Notes: If you don't select the LZO compression option, VPN will connect, but your connection will appear to be dead. If you use KDE rather than Gnome, there's an equivalent network-manager-openvpn-kde package you can use.

Mac OSX

Use Tunnelblick.

You can download it and find instructions at:


Windows

  • Download the openvpn application from openvpn.net
  • Decrypt the configuration file and unpack the tarball.
  • Open the configuration folder. Right click on the file aktivix-vpn.ovpn and select "Start OpenVPN with this". This will start the openvpn process.

DNS

If you are running Windows then your DNS server should be automatically set to 10.151.82.1 and DNS requests tunnelled through the VPN.

F.A.Q.

What is a VPN?

VPN stands for Virtual Private Network. VPNs are often used in large organisations, so that individuals can access the intranet (internal network of the organisation) from somewhere else, like at home or when at meetings elsewhere. These VPNs allow access to a restricted network.

The Aktivix VPN, however, acts in the other direction. That is, the Aktivix VPN allows people on the private/restricted network (i.e. you!) to access the entire web.

So why is this a good thing? Can't I just access the web anyway?

These are good questions. You can, of course, access the web anyway. But you will be spied upon! Internet Service Providers (ISPs) in the UK keep detailed logs on all the computers connected through them, and the connections those computers make to other computers on the internet. This includes all types of connections, such as email, web browsing, bittorrent etc.

Won't it be slow?

No - and yes.
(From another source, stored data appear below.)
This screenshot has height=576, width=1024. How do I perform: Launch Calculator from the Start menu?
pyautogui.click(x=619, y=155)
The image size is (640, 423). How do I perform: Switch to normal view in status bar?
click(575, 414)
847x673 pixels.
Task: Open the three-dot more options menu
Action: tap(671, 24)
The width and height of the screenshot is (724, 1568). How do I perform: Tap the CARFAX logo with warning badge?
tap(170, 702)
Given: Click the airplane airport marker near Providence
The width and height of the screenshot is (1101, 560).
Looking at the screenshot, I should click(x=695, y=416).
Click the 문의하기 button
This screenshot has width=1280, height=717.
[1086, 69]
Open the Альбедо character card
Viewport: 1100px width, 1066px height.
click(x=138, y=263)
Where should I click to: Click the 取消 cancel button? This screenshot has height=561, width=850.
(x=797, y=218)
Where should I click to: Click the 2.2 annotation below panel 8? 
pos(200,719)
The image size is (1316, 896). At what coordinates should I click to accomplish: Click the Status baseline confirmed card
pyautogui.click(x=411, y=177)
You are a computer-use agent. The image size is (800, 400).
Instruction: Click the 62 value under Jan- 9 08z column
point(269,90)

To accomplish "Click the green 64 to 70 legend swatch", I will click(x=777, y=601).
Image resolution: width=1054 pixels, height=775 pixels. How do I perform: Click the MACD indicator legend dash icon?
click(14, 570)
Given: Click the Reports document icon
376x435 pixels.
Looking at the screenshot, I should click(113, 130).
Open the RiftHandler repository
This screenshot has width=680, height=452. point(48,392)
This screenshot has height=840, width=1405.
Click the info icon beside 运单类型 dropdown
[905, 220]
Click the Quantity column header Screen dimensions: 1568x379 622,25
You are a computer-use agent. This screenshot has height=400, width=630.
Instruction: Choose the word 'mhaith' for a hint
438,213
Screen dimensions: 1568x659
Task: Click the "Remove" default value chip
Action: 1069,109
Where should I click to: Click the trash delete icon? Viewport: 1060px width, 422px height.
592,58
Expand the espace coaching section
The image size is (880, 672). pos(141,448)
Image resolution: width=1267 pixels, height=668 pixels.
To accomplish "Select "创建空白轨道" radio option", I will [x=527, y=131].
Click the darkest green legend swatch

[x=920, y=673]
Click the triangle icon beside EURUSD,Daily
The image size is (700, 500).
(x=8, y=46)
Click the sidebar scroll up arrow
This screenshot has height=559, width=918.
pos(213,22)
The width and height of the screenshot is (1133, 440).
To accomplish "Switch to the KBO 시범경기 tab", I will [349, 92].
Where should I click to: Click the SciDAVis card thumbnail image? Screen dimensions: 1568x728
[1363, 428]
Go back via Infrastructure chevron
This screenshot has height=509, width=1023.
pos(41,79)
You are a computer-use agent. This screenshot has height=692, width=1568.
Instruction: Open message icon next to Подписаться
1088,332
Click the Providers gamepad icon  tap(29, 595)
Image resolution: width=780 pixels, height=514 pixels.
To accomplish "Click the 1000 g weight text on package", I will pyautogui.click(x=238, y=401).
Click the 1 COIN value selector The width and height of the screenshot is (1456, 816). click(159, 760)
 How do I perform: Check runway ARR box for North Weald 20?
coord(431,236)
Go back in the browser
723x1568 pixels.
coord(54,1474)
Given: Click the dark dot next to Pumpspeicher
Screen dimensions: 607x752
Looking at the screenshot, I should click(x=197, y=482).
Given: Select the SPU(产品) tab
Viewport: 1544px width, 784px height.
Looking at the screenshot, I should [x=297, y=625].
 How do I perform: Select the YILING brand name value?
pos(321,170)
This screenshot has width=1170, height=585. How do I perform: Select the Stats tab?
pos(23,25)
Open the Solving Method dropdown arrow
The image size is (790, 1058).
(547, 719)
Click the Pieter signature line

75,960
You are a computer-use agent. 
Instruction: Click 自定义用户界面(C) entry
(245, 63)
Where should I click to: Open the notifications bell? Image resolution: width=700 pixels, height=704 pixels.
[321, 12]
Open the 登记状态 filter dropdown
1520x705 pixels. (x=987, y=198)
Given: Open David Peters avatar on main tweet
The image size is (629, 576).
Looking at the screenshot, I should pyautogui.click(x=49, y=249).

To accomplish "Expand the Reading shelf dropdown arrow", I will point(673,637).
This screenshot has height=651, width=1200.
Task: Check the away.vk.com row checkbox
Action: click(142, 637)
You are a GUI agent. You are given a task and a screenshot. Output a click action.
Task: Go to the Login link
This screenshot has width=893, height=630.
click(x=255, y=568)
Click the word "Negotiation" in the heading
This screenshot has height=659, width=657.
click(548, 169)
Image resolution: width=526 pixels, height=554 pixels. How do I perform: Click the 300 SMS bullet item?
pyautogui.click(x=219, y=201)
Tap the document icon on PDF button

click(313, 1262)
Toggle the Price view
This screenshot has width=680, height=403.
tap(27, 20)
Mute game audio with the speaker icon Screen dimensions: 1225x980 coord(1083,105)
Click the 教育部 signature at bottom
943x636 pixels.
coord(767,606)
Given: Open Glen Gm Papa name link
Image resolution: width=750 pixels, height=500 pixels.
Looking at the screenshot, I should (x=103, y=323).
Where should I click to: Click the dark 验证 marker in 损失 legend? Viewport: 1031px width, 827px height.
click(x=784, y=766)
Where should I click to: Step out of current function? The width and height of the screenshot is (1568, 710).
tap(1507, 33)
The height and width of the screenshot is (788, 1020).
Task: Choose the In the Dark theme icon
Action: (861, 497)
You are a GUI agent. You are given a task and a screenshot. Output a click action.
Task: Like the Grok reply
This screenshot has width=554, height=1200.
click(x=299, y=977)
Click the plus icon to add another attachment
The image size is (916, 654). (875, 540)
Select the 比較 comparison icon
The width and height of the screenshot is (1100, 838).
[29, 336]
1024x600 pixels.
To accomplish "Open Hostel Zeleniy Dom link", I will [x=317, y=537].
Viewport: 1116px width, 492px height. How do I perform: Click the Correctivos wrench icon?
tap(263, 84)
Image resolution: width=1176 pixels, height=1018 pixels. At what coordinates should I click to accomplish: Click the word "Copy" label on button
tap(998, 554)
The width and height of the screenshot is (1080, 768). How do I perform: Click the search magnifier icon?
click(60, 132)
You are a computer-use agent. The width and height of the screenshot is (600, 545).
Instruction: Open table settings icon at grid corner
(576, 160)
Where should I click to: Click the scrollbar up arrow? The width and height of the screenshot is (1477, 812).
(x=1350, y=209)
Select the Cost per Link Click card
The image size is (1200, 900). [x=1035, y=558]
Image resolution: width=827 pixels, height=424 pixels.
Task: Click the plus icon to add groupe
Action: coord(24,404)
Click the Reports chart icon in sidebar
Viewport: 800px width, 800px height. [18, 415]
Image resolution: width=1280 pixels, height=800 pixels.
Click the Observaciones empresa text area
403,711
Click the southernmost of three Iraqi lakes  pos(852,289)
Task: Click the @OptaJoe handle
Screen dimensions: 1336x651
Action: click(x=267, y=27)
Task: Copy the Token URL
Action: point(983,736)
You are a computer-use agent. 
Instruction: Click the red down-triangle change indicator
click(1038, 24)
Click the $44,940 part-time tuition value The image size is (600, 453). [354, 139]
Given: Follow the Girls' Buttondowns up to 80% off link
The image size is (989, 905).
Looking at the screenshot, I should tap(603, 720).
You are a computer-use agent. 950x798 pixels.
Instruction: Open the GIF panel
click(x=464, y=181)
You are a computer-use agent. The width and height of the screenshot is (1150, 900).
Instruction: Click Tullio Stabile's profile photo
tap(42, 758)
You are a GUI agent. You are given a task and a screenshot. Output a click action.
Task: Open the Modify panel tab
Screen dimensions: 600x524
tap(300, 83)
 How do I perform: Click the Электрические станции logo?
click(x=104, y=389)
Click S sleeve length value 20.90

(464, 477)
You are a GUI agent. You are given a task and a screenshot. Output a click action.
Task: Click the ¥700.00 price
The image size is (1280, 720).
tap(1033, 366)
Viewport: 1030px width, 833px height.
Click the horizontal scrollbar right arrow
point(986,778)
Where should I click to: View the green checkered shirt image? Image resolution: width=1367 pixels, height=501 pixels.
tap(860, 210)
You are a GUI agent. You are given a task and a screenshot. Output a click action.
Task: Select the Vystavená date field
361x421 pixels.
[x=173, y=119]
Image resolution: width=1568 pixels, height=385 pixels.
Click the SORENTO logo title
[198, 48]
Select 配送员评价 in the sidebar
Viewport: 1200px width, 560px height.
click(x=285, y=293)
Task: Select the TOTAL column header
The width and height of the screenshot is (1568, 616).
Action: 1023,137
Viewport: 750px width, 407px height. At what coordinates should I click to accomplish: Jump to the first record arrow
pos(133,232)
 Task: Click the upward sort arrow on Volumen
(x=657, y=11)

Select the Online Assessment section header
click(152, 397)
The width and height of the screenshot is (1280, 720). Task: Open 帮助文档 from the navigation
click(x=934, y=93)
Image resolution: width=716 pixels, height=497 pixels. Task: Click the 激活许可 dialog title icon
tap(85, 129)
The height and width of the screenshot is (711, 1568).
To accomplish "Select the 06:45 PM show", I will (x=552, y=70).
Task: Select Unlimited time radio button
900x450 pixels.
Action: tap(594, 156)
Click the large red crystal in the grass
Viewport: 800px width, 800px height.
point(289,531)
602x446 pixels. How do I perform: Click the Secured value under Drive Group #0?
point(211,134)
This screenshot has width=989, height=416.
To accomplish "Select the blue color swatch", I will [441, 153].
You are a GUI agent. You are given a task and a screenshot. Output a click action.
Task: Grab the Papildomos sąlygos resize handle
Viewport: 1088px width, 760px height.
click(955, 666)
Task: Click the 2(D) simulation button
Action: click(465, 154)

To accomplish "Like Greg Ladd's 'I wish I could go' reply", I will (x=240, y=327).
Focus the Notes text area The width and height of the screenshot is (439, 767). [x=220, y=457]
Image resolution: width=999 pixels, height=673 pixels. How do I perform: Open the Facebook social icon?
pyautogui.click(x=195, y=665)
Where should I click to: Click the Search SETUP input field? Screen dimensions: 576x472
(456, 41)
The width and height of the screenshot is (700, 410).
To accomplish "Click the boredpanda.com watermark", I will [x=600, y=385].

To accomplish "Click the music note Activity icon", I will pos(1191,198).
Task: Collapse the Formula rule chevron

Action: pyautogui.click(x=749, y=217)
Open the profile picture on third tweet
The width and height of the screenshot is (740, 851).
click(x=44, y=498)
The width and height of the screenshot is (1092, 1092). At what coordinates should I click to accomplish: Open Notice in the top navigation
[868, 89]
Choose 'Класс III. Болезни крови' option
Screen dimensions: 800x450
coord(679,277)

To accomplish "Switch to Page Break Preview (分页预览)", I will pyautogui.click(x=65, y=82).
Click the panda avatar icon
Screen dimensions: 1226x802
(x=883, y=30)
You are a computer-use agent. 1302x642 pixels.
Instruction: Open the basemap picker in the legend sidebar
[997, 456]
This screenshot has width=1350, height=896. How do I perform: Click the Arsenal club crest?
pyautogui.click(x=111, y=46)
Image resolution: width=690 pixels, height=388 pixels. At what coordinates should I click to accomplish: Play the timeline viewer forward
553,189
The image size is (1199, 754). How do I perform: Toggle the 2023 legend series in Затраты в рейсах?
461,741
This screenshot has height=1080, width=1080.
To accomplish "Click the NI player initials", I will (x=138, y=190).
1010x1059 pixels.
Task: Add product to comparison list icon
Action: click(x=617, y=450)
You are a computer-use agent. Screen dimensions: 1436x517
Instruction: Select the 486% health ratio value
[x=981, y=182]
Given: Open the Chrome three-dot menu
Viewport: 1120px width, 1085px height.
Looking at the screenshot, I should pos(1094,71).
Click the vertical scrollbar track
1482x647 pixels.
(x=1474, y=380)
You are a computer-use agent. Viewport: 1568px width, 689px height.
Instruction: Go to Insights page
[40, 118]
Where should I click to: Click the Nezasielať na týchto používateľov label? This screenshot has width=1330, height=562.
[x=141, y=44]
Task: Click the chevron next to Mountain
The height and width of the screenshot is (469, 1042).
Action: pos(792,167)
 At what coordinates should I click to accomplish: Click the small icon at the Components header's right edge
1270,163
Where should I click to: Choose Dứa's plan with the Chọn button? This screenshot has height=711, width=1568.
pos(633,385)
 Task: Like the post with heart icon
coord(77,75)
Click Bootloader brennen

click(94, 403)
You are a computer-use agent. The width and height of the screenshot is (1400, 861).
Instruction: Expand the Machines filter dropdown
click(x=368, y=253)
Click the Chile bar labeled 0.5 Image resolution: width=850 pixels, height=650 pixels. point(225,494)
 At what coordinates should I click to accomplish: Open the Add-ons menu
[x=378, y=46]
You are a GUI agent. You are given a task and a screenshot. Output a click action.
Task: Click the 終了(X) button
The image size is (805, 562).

It's almost the same speed as you get anyway: the only delay can be when initially looking up the website address (domain name resolution) but other than that the speeds are the same. This means that there might be a short delay before a web page loads, but things like streaming services (e.g. video or audio) should not be affected.

Can I watch BBC iPlayer?

No. You will have to turn the VPN off for that. Currently, our exit node is overseas. This means you cannot get UK web services that are geo-restricted. We hope to resolve this issue with further expansion of our work - but that requires your support.

How do I "turn it off"?

That depends what operation system you are using.

Windows

[please add text here as i don't know]

Mac OSX

If you installed tunnelblick, you can click on the icon and you will be presented with a menu to disconnect from the VPN.

Linux =

There may be an option to disable the VPN in a graphical interface on your system. If not, you can do it via the command line:

$ sudo killall openvpn

You then will need to edit the /etc/resolv.conf file and comment out (place a # a the beginning of the line) the 10.x.x.x entry.